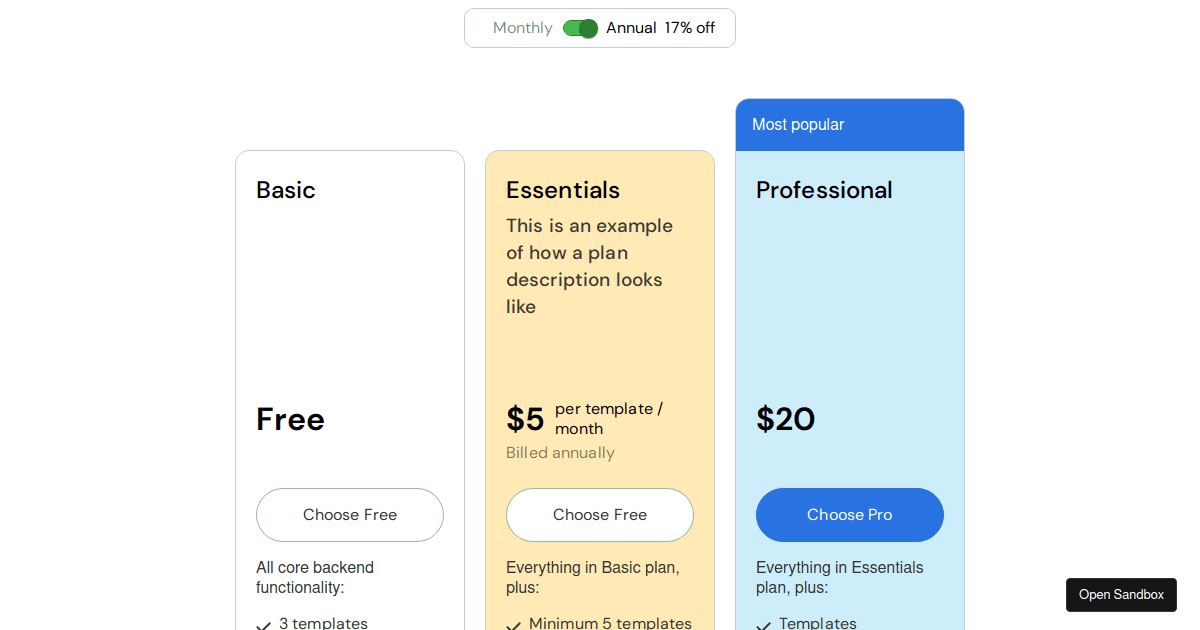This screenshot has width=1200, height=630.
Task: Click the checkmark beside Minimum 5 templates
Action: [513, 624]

= = = = =

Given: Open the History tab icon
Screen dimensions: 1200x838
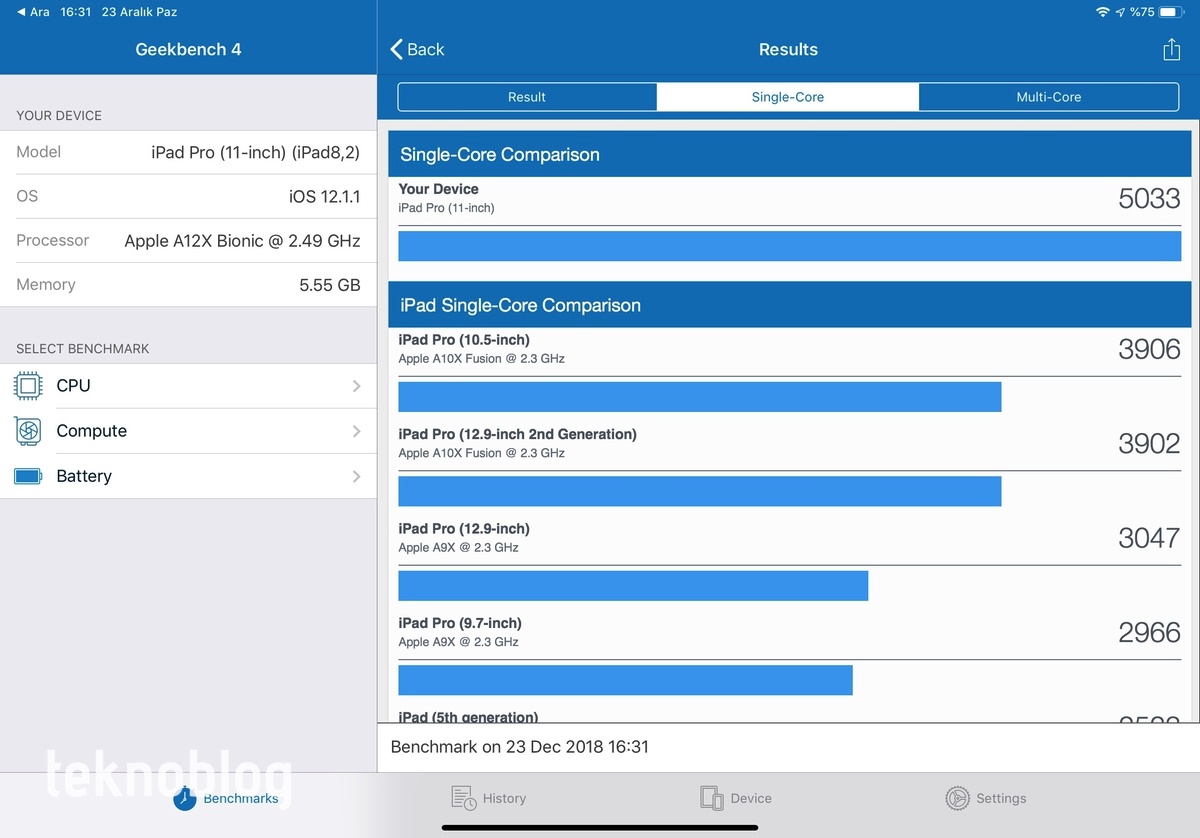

= = = = =

=== BRIEF ===
Please make an exact copy of the lines above from the line with "Given: Open the History tab icon" through the line with "Screen dimensions: 1200x838", both ends included.

=== ANSWER AREA ===
Given: Open the History tab icon
Screen dimensions: 1200x838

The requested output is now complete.